Dans « Le journal » daté du 15 mars 1911, un fait divers fait la Une de l’actualité. L'article est accompagné d'une photo, reprise dans le bandeau de cette page.
Retranscrit dans son intégralité ci-après, il nous rappelle que ce n’était pas « la Belle Epoque » pour tout le monde !
Le cadre
« On fêtait joyeusement le lundi (cf. note 1), au cabaret des « Vrais Chasseurs » tenu par les époux Ridon, en plein Bois de Gaumont, à deux pas de Villiers-sur-Marne. Ce coquet établissement, situé au n° 28 de l’avenue des Mousquetaires, est bien connu des Parisiens qui, l’été venu, fréquentaient cette jolie contrée.

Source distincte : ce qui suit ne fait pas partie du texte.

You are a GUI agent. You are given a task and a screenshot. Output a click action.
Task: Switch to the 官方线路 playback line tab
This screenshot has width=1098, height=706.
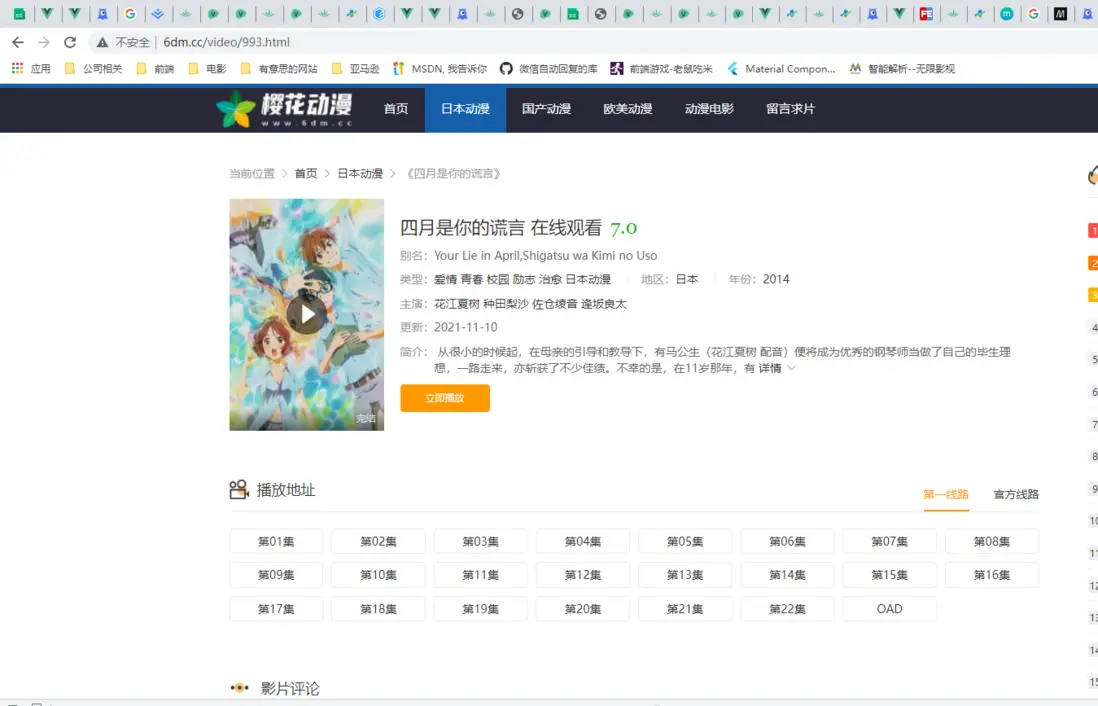tap(1013, 494)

Il y avait là plusieurs consommateurs : M. Louis Dabit, le puisatier de Plessis-Trévise, M. Foucault rentier, M. Alphonse Colluche blanchisseur au Plessis, Mme Babot une voisine, M. Pierre Guillon terrassier et pensionnaire du cabaret, Mrs Jean-Louis Perron et Charles Ridon, beau-frère et frère du débitant. Tout ce monde choquait gaiement les verres en narguant les giboulées de mars qui faisaient rage au dehors, quand, vers quatre heures de l’après-midi, la porte s’ouvrit brusquement.
Les événements
Chacun s’arrêta de rire, car les nouveaux arrivants étaient particulièrement redoutés. "Attention ! " - s’écria quelqu’un ; "voilà Denis le Tatoué et sa femme".
« Denis le Tatoué » ainsi dénommé parce que son corps n’est plus qu’un amas de bariolages, est un serrurier qui porte gaillardement la cinquantaine. En réalité, il s’appelle Denis Seurat, travaille momentanément chez M. Muel, de Villiers et demeure avenue de Combault.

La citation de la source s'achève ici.